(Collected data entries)

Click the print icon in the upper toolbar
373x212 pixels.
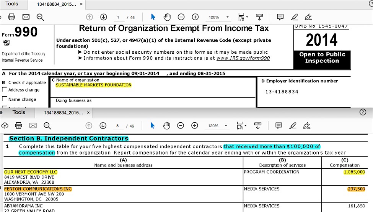[x=11, y=17]
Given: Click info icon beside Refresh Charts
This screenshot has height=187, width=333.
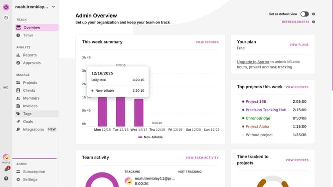Looking at the screenshot, I should point(314,22).
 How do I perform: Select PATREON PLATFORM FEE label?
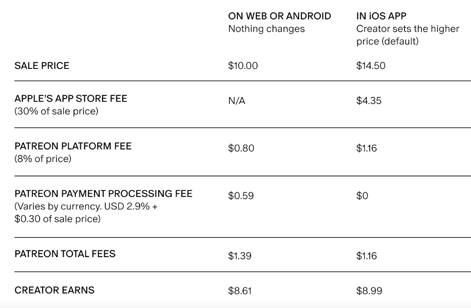pos(73,146)
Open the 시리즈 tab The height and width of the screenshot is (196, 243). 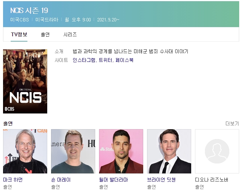70,34
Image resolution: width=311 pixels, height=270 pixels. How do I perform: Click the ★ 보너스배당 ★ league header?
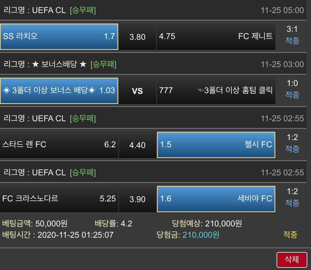(x=60, y=64)
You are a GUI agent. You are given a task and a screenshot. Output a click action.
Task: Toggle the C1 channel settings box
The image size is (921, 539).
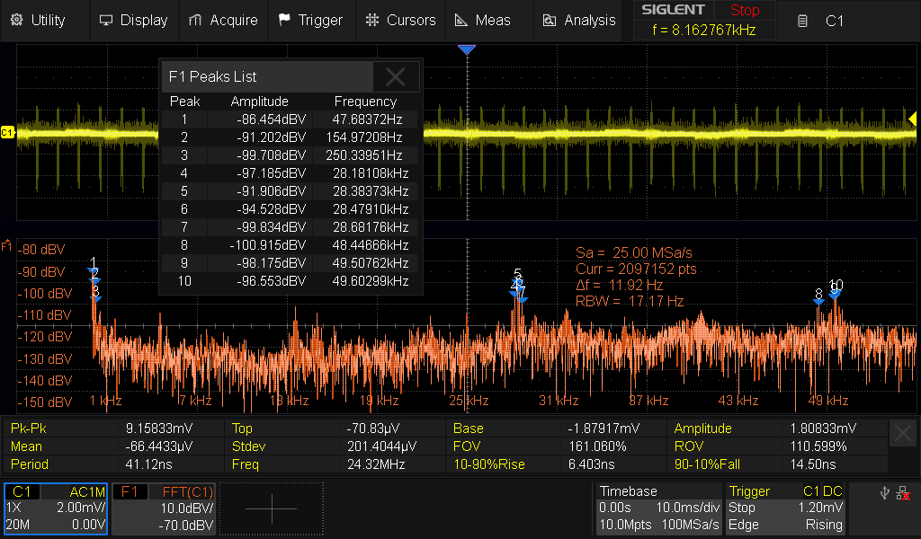pyautogui.click(x=56, y=508)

• Exercise instructions
Check each line above for the word "icon" and copy every line that has it.

• Task output
Click the print icon in the upper toolbar
Given: Click info icon beside Refresh Charts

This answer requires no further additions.